This manuscript describes an approach to isolate select cognate RNPs formed in eukaryotic cells via a specific oligonucleotide-directed enrichment. We demonstrate the applicability of this approach by isolating a cognate RNP bound to the retroviral 5′ untranslated region that is composed of DHX9/RNA helicase A.
Ribonucleoprotein particles direct the biogenesis and post-transcriptional regulation of all mRNAs through distinct combinations of RNA binding proteins. They are composed of position-dependent, cis-acting RNA elements and unique combinations of RNA binding proteins. Defining the composition of a specific RNP is essential to achieving a fundamental understanding of gene regulation. The isolation of a select RNP is akin to finding a needle in a haystack. Here, we demonstrate an approach to isolate RNPs associated at the 5′ untranslated region of a select mRNA in asynchronous, transfected cells. This cognate RNP has been demonstrated to be necessary for the translation of select viruses and cellular stress-response genes.

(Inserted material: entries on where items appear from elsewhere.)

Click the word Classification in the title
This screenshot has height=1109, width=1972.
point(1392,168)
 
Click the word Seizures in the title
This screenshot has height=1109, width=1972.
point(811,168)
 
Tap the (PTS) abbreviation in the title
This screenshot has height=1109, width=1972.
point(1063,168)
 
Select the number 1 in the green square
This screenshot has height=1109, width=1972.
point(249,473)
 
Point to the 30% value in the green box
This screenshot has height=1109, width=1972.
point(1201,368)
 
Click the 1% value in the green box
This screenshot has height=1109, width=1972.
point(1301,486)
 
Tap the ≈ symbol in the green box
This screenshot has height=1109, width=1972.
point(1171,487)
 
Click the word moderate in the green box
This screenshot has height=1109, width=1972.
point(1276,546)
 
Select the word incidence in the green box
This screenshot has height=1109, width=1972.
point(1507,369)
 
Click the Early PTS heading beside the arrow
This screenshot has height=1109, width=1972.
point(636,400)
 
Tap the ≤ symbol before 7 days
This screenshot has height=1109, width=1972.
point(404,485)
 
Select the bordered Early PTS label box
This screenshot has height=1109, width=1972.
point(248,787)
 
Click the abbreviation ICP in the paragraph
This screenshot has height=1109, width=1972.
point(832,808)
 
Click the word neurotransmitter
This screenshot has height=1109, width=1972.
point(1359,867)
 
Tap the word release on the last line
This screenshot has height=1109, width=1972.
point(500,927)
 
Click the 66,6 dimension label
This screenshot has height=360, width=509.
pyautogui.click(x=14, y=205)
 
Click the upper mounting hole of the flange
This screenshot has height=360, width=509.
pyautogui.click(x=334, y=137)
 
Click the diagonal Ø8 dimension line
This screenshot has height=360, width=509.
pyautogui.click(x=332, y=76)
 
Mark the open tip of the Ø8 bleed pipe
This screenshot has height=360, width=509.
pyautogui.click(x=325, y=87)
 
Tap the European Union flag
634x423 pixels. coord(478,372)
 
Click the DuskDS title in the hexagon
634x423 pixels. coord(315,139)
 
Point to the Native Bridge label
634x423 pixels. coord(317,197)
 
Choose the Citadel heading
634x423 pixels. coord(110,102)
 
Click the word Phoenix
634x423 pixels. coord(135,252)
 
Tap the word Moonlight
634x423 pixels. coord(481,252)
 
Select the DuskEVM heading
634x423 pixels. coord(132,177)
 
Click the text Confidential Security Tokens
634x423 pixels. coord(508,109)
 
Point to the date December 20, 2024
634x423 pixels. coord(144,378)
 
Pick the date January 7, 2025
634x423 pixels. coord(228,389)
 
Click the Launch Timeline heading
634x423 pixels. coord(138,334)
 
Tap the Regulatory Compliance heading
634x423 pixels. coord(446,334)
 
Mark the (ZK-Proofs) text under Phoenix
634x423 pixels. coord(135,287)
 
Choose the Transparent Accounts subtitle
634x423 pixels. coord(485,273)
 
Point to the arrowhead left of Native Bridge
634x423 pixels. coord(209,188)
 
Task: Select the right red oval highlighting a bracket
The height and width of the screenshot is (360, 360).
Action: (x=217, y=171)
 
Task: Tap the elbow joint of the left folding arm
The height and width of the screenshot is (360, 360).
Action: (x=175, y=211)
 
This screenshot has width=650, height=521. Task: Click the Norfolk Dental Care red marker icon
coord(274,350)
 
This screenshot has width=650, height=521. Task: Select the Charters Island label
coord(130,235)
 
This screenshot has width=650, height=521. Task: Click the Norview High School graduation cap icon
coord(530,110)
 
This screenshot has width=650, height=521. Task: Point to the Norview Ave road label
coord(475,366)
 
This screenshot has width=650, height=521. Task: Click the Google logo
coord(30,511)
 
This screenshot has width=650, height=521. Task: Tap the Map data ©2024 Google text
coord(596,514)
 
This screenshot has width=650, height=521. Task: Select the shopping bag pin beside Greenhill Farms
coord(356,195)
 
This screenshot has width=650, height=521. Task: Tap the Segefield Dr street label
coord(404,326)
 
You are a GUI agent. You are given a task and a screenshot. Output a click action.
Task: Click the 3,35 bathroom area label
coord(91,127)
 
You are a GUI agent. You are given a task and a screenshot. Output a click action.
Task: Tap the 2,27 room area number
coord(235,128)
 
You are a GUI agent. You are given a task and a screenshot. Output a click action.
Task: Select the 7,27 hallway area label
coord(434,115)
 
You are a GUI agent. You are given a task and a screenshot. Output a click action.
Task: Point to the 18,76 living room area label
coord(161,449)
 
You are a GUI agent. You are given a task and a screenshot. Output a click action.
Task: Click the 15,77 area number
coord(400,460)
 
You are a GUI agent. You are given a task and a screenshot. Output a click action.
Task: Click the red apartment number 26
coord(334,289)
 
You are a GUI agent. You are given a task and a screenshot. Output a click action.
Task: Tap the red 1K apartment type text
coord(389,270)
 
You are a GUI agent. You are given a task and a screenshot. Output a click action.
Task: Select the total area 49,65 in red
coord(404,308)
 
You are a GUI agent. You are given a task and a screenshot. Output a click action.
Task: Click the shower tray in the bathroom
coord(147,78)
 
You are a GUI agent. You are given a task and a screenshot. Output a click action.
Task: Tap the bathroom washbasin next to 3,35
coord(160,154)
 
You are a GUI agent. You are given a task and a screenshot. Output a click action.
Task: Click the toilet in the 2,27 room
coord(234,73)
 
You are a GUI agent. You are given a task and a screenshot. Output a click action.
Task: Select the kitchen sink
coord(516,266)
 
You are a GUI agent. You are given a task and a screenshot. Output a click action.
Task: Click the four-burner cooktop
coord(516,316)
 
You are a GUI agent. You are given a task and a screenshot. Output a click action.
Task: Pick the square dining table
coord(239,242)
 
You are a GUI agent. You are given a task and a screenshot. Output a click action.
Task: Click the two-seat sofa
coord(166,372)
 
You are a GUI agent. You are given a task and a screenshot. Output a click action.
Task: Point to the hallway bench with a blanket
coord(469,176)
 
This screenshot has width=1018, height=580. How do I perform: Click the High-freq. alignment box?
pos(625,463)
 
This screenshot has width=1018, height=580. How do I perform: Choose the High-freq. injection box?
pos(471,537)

The demonstrated RNA-protein co-precipitation protocol is suitable for the downstream analysis of protein components through proteomic analyses, immunoblots, or suitable biochemical identification assays. This experimental protocol demonstrates that DHX9/RNA helicase A is enriched at the 5′ terminus of cognate retroviral RNA and provides preliminary information for the identification of its association with cell stress-associated huR and junD cognate mRNAs.
Post-transcriptional gene expression is precisely regulated, beginning with DNA transcription in the nucleus. Controlled by RNA binding proteins (RBPs), mRNA biogenesis and metabolism occur in highly dynamic ribonucleoprotein particles (RNPs), which associate and dissociate with a substrate precursor mRNA during the progression of RNA metabolism1-3. Dynamic changes in RNP components affect the post-transcriptional fate of an mRNA and provide quality assurance during the processing of primary transcripts, their nuclear trafficking and localization, their activity as mRNA templates for translation, and the eventual turnover of mature mRNAs.
Numerous proteins are designated as RBPs by virtue of their conserved amino acid domains, including the RNA recognition motif (RRM), the double-stranded RNA binding domain (RBD), and stretches of basic residues (e.g., arginine, lysine, and glycine)4. RBPs are routinely isolated by immunoprecipitation strategies and are screened to identify their cognate RNAs. Some RBPs co-regulate pre-mRNAs that are functionally-related, designated as RNA regulons5-8. These RBPs, their cognate mRNAs, and sometimes non-coding RNA, form catalytic RNPs that vary in composition; their uniqueness is due to various combinations of associated factors, as well as to the temporal sequence, location, and duration of their interactions9.
RNA immunoprecipitation (RIP) is a powerful technique to isolate RNPs from cells and to identify associated transcripts using sequence analysis10-13. Moving from candidate to genome-wide screening is feasible through RIP combined with a microarray analysis14 or high-throughput sequencing (RNAseq)15. Likewise, co-precipitating proteins may be identified by mass spectrometry, if they are sufficiently abundant and separable from the co-precipitating antibody16,17. Here, we address the methodology for isolating RNP components of a specific cognate RNA from cultured human cells, although the approach is alterable for soluble lysates of plant cells, fungi, viruses, and bacteria. Downstream analyses of the material include candidate identification and validation by immunoblot, mass spectrometry, biochemical enzymatic assay, RT-qPCR, microarray, and RNAseq, as summarized in Figure 1.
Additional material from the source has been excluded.